►

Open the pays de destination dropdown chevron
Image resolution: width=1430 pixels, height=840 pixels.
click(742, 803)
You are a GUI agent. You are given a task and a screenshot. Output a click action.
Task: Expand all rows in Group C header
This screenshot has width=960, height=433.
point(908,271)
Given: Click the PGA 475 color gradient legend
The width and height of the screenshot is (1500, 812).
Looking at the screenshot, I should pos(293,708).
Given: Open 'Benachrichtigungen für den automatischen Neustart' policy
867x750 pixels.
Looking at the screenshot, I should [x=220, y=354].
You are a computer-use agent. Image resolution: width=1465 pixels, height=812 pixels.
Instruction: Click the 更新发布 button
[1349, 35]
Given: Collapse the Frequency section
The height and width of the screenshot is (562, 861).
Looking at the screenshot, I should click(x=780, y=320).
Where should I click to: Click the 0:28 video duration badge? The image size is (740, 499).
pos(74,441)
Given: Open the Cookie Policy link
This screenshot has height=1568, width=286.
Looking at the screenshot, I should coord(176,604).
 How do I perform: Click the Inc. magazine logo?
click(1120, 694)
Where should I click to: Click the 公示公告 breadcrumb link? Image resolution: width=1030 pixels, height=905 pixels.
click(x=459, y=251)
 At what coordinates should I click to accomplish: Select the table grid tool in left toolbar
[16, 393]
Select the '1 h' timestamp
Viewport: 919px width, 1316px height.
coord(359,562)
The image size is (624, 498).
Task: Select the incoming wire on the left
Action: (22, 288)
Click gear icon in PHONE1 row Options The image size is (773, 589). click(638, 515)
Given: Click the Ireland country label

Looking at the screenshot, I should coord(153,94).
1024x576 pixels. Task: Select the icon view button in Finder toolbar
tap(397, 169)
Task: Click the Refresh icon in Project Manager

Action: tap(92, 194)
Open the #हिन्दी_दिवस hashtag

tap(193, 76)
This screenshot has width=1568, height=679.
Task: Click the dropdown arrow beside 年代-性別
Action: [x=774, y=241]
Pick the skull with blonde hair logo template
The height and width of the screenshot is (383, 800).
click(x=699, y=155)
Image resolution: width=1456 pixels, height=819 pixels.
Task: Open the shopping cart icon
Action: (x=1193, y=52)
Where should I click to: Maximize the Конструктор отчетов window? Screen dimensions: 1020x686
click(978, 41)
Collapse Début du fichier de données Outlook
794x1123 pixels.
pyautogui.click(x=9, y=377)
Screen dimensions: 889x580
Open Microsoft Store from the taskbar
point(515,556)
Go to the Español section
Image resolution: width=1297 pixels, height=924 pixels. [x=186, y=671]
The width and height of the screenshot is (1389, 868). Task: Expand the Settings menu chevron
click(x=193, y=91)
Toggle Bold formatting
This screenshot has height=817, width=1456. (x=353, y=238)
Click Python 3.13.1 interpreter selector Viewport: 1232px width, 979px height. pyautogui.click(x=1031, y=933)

◄

### Prompt:
Write out the records again, starting with the line that contains "1024x576 pixels. Task: Select" and going on through the line that contains "Action: tap(92, 194)", and keep the requests as well. In the answers, offset every coordinate by adding 138 to it.

### Response for this exercise:
1024x576 pixels. Task: Select the icon view button in Finder toolbar
tap(535, 307)
Task: Click the Refresh icon in Project Manager

Action: tap(230, 332)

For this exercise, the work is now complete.